Lamentably, archaeologists were deprived of any sterling Viking skeletons until the 1980s, when some unfortunate Anglican vicar had the good luck to stumble upon the earthly remains of three hundred unsaved heathen souls. One may well imagine the joy and alcohol this news brought to the historical community, but any celebrations would have been untimely cut short by a stern lab-coated scientist proclaiming, clipboard in hand, that these were not the corpses you are looking for.
Radioactive dating showed that the remains were too old to belong to the illustrious Heathen Army, but now the molecules have evidently recanted their statement. A new study proposes that the burial site dates the 9th century, meaning that the inhabitants of the grave were very probably part of the Great Heathen Army.

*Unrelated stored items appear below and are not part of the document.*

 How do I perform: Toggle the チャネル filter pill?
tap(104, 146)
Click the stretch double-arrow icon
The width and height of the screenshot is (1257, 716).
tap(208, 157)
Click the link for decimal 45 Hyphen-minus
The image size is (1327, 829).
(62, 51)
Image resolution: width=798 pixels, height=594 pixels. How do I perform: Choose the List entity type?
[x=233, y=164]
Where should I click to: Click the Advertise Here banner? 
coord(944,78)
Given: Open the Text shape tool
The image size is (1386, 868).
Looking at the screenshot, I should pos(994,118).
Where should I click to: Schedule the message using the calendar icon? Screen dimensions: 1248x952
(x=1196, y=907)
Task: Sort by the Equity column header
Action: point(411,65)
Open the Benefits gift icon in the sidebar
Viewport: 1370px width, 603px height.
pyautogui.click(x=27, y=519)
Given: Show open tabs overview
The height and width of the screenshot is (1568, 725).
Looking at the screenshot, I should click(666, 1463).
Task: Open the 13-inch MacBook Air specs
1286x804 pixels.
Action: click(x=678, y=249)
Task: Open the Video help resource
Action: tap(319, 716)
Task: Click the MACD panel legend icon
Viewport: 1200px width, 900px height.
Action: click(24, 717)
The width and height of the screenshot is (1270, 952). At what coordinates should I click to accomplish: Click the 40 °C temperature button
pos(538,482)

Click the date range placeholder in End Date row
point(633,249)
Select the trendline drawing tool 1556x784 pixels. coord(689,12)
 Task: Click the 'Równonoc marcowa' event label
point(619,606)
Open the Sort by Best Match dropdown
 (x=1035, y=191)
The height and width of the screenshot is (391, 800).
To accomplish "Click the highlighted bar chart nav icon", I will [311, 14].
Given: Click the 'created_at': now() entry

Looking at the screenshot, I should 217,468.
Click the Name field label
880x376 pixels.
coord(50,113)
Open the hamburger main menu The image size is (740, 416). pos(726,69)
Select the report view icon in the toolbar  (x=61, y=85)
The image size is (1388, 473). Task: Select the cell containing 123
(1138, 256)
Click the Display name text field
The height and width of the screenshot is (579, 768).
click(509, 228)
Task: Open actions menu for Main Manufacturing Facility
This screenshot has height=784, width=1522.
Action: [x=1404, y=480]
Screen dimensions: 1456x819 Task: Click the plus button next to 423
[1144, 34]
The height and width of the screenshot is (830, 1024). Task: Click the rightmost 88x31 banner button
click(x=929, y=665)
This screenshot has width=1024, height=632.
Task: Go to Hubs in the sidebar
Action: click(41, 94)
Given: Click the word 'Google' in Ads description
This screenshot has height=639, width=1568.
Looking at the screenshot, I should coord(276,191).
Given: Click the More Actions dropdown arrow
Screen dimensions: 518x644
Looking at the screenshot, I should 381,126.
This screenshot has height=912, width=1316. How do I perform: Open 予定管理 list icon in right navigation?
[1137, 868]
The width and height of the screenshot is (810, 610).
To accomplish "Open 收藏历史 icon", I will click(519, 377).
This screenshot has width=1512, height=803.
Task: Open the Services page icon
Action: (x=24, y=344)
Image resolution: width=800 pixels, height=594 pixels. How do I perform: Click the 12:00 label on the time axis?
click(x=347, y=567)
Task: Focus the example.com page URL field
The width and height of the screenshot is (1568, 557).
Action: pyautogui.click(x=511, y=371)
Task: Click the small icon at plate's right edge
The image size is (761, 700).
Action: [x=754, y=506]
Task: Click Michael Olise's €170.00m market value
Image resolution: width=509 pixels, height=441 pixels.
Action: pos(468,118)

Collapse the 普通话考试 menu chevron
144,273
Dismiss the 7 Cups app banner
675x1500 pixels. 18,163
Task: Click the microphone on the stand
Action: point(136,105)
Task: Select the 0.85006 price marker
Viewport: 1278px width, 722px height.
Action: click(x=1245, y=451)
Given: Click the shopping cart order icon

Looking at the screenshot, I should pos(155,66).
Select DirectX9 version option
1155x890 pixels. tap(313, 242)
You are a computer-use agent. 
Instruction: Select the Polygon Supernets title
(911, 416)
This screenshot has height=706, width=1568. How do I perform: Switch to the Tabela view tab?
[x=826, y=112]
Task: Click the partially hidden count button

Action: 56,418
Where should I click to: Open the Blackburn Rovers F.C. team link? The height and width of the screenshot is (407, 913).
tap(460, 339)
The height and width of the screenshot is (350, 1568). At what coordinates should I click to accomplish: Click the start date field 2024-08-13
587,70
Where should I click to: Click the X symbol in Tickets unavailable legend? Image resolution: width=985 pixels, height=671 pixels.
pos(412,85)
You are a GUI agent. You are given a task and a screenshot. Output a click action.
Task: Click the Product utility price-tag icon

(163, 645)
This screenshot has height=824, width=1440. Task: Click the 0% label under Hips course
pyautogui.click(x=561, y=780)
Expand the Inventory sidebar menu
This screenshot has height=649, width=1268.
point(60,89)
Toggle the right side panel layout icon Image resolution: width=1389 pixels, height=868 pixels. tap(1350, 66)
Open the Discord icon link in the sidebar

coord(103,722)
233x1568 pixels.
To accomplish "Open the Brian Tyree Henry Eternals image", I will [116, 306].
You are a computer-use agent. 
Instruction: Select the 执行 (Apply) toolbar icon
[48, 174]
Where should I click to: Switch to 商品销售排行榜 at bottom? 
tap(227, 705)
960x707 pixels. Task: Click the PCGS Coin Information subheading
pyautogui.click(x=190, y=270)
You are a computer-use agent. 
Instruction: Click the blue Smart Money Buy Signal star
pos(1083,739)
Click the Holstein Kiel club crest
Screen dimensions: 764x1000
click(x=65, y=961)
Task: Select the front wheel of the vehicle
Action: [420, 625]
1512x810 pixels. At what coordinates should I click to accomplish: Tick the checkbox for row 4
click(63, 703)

The original dating error occurred because the Vikings ate too much fish. According to lead archaeologist Cat Jarman, “When we eat fish or other marine foods, we incorporate carbon into our bones that is much older than in terrestrial foods.” This error was rectified by estimating for how much seafood the corpses once ate.
The majority of the corpses belonged to young men. Many of the corpses showed traumatic injuries consistent with battle or an exceptionally vigorous bar brawl; to further corroborate the Heathen Army theory, Viking weaponry was found near the site of the burial.
Two other graves were found nearby. One boasted four youths, between the ages of eight and eighteen, who are believed to have been ritual sacrifices intended to accompany the warriors in the afterlife. (The Vikings were surprisingly fond of human sacrifice.) The other grave contained two men, who may have been leaders in the Great Heathen Army. One of the men had a boar’s tusk placed between his legs—possibly “to replace what he had lost and prepare him for the afterlife.”
Viking raiders and settlers played a respectably large, if not precisely respectable, role in early British history. A Viking king—the unfortunately named Cnut—even ruled England at one point in time. The majority of these escapades have been lost to time or the recesses of some university library, because, as one knows, English history only really began after they were conquered by the French.